* [Brief] The goal is to restate all of the records below word for word.

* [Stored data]
----------

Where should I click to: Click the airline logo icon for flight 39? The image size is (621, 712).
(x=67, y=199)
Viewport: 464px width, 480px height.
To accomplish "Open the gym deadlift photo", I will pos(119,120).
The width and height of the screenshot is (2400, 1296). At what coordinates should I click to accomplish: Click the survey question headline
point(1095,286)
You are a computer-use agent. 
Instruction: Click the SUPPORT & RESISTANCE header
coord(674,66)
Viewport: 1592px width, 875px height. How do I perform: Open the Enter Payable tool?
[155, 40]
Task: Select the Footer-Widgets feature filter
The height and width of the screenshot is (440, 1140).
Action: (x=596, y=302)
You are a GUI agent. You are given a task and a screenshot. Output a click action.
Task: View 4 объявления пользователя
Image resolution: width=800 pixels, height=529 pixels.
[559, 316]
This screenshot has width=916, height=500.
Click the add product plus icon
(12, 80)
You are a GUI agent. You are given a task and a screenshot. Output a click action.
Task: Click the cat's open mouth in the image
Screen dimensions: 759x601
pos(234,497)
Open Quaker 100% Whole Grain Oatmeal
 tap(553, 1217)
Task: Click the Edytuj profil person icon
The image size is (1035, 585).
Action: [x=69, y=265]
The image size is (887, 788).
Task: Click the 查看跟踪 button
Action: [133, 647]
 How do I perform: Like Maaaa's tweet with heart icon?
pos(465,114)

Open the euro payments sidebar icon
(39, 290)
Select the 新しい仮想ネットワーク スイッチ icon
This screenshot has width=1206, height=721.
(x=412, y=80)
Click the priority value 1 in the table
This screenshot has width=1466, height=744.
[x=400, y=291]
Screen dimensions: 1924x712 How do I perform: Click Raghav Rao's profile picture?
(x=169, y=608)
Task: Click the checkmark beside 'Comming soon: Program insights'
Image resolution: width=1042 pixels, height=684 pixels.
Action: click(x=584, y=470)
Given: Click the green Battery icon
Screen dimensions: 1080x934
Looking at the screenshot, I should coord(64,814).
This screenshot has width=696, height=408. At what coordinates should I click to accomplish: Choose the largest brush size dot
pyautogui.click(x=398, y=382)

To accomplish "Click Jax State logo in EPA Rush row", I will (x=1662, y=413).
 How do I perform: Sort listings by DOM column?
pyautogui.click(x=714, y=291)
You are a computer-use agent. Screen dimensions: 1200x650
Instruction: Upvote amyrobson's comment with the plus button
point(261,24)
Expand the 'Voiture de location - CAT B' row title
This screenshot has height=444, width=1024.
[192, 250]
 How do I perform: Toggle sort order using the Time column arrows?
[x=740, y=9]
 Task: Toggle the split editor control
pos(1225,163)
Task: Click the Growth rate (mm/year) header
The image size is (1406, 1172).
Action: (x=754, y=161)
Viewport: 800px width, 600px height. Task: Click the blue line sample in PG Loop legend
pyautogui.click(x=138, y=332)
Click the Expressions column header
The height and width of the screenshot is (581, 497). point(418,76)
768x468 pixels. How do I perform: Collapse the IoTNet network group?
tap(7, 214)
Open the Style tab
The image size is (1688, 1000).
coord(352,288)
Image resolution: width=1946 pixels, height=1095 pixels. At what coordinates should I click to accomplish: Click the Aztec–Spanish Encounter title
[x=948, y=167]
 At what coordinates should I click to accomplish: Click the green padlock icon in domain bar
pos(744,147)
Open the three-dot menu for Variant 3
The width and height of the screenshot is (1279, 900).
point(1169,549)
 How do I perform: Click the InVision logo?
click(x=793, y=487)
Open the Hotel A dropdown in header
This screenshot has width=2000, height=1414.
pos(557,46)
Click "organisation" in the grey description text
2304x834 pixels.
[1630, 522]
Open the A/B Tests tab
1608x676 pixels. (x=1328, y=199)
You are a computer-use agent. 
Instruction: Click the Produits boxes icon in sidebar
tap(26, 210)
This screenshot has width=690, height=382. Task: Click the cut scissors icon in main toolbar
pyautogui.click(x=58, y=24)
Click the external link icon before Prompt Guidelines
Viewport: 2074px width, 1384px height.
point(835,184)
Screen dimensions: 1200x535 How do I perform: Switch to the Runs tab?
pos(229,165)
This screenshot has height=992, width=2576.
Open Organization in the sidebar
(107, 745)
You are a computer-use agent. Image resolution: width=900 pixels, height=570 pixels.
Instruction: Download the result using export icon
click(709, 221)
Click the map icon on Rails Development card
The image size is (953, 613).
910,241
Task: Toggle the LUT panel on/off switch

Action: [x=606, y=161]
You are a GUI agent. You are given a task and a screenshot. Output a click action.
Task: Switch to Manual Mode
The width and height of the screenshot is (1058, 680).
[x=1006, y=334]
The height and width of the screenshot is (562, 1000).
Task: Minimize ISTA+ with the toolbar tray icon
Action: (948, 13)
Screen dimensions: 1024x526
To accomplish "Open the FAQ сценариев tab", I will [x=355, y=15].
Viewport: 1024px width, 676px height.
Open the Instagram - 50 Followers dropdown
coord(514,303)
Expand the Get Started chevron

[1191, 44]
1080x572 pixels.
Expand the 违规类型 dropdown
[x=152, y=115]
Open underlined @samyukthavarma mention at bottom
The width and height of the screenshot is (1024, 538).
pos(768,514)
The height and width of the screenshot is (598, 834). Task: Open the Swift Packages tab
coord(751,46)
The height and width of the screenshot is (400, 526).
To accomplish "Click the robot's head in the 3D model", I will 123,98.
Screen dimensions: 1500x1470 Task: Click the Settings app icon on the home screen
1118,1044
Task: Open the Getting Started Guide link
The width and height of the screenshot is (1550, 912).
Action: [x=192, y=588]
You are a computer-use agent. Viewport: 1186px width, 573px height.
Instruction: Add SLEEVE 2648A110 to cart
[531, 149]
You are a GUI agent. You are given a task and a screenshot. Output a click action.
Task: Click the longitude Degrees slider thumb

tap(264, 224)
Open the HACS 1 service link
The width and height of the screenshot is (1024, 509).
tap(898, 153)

----------

* [Your solution]
Where should I click to: Click the airline logo icon for flight 39? The image size is (621, 712).
(x=67, y=199)
Viewport: 464px width, 480px height.
To accomplish "Open the gym deadlift photo", I will pos(119,120).
The width and height of the screenshot is (2400, 1296). At what coordinates should I click to accomplish: Click the survey question headline
point(1095,286)
You are a computer-use agent. 
Instruction: Click the SUPPORT & RESISTANCE header
coord(674,66)
Viewport: 1592px width, 875px height. How do I perform: Open the Enter Payable tool?
[155, 40]
Task: Select the Footer-Widgets feature filter
The height and width of the screenshot is (440, 1140).
Action: (x=596, y=302)
You are a GUI agent. You are given a task and a screenshot. Output a click action.
Task: View 4 объявления пользователя
Image resolution: width=800 pixels, height=529 pixels.
[559, 316]
This screenshot has width=916, height=500.
Click the add product plus icon
(12, 80)
You are a GUI agent. You are given a task and a screenshot. Output a click action.
Task: Click the cat's open mouth in the image
Screen dimensions: 759x601
pos(234,497)
Open Quaker 100% Whole Grain Oatmeal
 tap(553, 1217)
Task: Click the Edytuj profil person icon
The image size is (1035, 585).
Action: [x=69, y=265]
The image size is (887, 788).
Task: Click the 查看跟踪 button
Action: [133, 647]
 How do I perform: Like Maaaa's tweet with heart icon?
pos(465,114)

Open the euro payments sidebar icon
(39, 290)
Select the 新しい仮想ネットワーク スイッチ icon
This screenshot has width=1206, height=721.
(x=412, y=80)
Click the priority value 1 in the table
This screenshot has width=1466, height=744.
[x=400, y=291]
Screen dimensions: 1924x712 How do I perform: Click Raghav Rao's profile picture?
(x=169, y=608)
Task: Click the checkmark beside 'Comming soon: Program insights'
Image resolution: width=1042 pixels, height=684 pixels.
Action: click(x=584, y=470)
Given: Click the green Battery icon
Screen dimensions: 1080x934
Looking at the screenshot, I should coord(64,814).
This screenshot has width=696, height=408. At what coordinates should I click to accomplish: Choose the largest brush size dot
pyautogui.click(x=398, y=382)

To accomplish "Click Jax State logo in EPA Rush row", I will (x=1662, y=413).
 How do I perform: Sort listings by DOM column?
pyautogui.click(x=714, y=291)
You are a computer-use agent. Screen dimensions: 1200x650
Instruction: Upvote amyrobson's comment with the plus button
point(261,24)
Expand the 'Voiture de location - CAT B' row title
This screenshot has height=444, width=1024.
[192, 250]
 How do I perform: Toggle sort order using the Time column arrows?
[x=740, y=9]
 Task: Toggle the split editor control
pos(1225,163)
Task: Click the Growth rate (mm/year) header
The image size is (1406, 1172).
Action: (x=754, y=161)
Viewport: 800px width, 600px height. Task: Click the blue line sample in PG Loop legend
pyautogui.click(x=138, y=332)
Click the Expressions column header
The height and width of the screenshot is (581, 497). point(418,76)
768x468 pixels. How do I perform: Collapse the IoTNet network group?
tap(7, 214)
Open the Style tab
The image size is (1688, 1000).
coord(352,288)
Image resolution: width=1946 pixels, height=1095 pixels. At what coordinates should I click to accomplish: Click the Aztec–Spanish Encounter title
[x=948, y=167]
 At what coordinates should I click to accomplish: Click the green padlock icon in domain bar
pos(744,147)
Open the three-dot menu for Variant 3
The width and height of the screenshot is (1279, 900).
point(1169,549)
 How do I perform: Click the InVision logo?
click(x=793, y=487)
Open the Hotel A dropdown in header
This screenshot has width=2000, height=1414.
pos(557,46)
Click "organisation" in the grey description text
2304x834 pixels.
[1630, 522]
Open the A/B Tests tab
1608x676 pixels. (x=1328, y=199)
You are a computer-use agent. 
Instruction: Click the Produits boxes icon in sidebar
tap(26, 210)
This screenshot has width=690, height=382. Task: Click the cut scissors icon in main toolbar
pyautogui.click(x=58, y=24)
Click the external link icon before Prompt Guidelines
Viewport: 2074px width, 1384px height.
point(835,184)
Screen dimensions: 1200x535 How do I perform: Switch to the Runs tab?
pos(229,165)
This screenshot has height=992, width=2576.
Open Organization in the sidebar
(107, 745)
You are a computer-use agent. Image resolution: width=900 pixels, height=570 pixels.
Instruction: Download the result using export icon
click(709, 221)
Click the map icon on Rails Development card
The image size is (953, 613).
910,241
Task: Toggle the LUT panel on/off switch

Action: [x=606, y=161]
You are a GUI agent. You are given a task and a screenshot. Output a click action.
Task: Switch to Manual Mode
The width and height of the screenshot is (1058, 680).
[x=1006, y=334]
The height and width of the screenshot is (562, 1000).
Task: Minimize ISTA+ with the toolbar tray icon
Action: (948, 13)
Screen dimensions: 1024x526
To accomplish "Open the FAQ сценариев tab", I will [x=355, y=15].
Viewport: 1024px width, 676px height.
Open the Instagram - 50 Followers dropdown
coord(514,303)
Expand the Get Started chevron

[1191, 44]
1080x572 pixels.
Expand the 违规类型 dropdown
[x=152, y=115]
Open underlined @samyukthavarma mention at bottom
The width and height of the screenshot is (1024, 538).
pos(768,514)
The height and width of the screenshot is (598, 834). Task: Open the Swift Packages tab
coord(751,46)
The height and width of the screenshot is (400, 526).
To accomplish "Click the robot's head in the 3D model", I will 123,98.
Screen dimensions: 1500x1470 Task: Click the Settings app icon on the home screen
1118,1044
Task: Open the Getting Started Guide link
The width and height of the screenshot is (1550, 912).
Action: [x=192, y=588]
You are a computer-use agent. Viewport: 1186px width, 573px height.
Instruction: Add SLEEVE 2648A110 to cart
[531, 149]
You are a GUI agent. You are given a task and a screenshot. Output a click action.
Task: Click the longitude Degrees slider thumb

tap(264, 224)
Open the HACS 1 service link
The width and height of the screenshot is (1024, 509).
tap(898, 153)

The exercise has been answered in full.